Roanoke Times Copyright (c) 1995, Landmark Communications, Inc. DATE: WEDNESDAY, January 25, 1995 TAG: 9501260054 SECTION: BUSINESS PAGE: B-7 EDITION: METRO SOURCE: MAG POFF STAFF WRITER DATELINE: LENGTH: Medium
Signet Banking Corp. reported that it had income last year of $149.8 million or $2.59 a share, including previously announced pre-tax restructuring and contract termination charges totaling $92.2 million. That represented a 14 percent decline from the prior year.
Adjusting for the special charges, however, Signet's earnings grew 20 percent from $174.4 million or $3.06 a share in 1993 to $209.8 million or $3.63 a share in 1994.
The company had fourth-quarter income of $42.9 million or 73 cents a share after restructuring charges of $9.6 million, also a 14 percent decline.
Of the income, Capital One Financial Corp., formerly Signet's credit card division, accounted for $26.5 million for the quarter and $95.3 million for the year.
Signet announced in July its intention to spin off Capital One to Signet shareholders.

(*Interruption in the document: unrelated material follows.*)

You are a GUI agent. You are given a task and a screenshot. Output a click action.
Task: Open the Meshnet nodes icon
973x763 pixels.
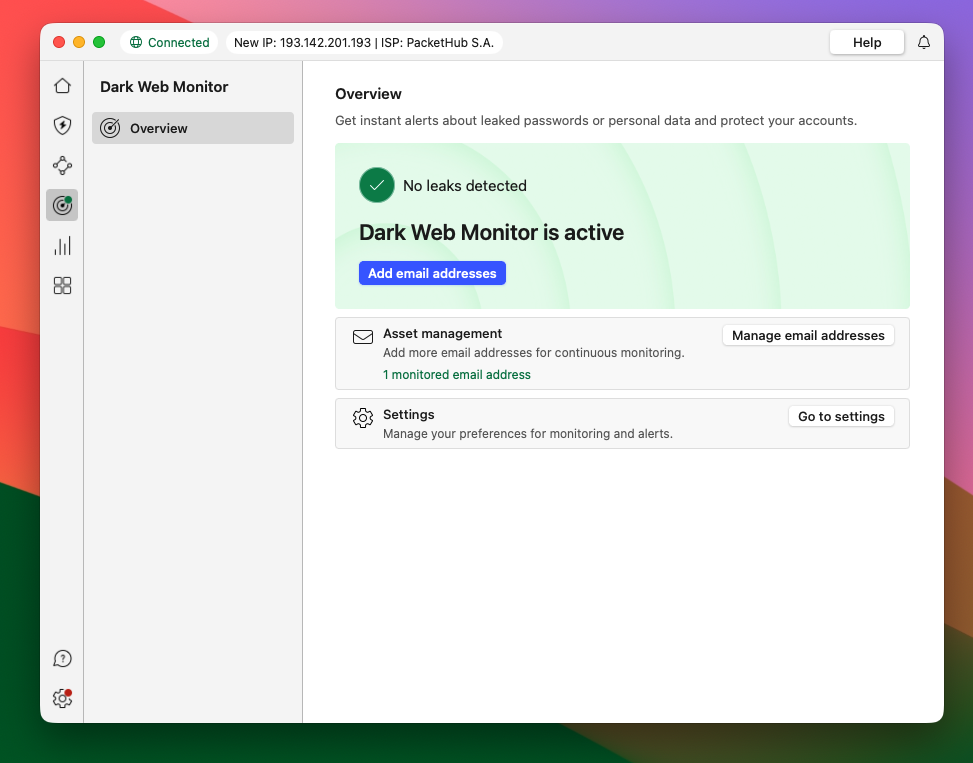point(62,166)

Signet's board decided Tuesday to transfer the interest in Capital One on Feb. 28 to stockholders of record Feb. 10. These shareholders will receive about one share of Capital One stock for each Signet share.
Chairman Robert Freeman characterized 1994 as a watershed year. During the year, Signet established the separate credit card company and began redesigning its business processes.
He attributed the strong financial performance to "vigorous growth" in consumer loans and to improved credit risk. During the year, he said, nonperforming assets declined 58 percent from $116.5 million to $48.5 million.
Loans grew 26 percent to $7.9 billion. Deposits, on the other hand, shrank 0.2 percent to $7.7 billion. The bank had year-end assets of $12.9 billion, an increase of $1.1 billion from the end of 1993, primarily because of the interim funding of Capital One.
Charter Federal Savings Bank had income of $1.6 million or 32 cents a share in the second quarter of its fiscal year which ended Dec. 31, compared with $2.6 million or 50 cents a share the prior year.
The quarterly results included sale of the Danville branch office for a gain of about $2.4 million. At the same time, the bank added $2.4 million to its provision for loan losses because rising interest rates could affect the loan portfolio.
For the first half, the Bristol-based thrift reported income of $3.7 million or 72 cents a share compared with $4.9 million or $1.20 a share for the same period the prior year. The $4.9 included a one-time gain of about $1 million because of an accounting change.
The board increased the dividend by 33 percent to 10 cents a share. It will be payable Feb. 17 to stockholders of record Feb. 6.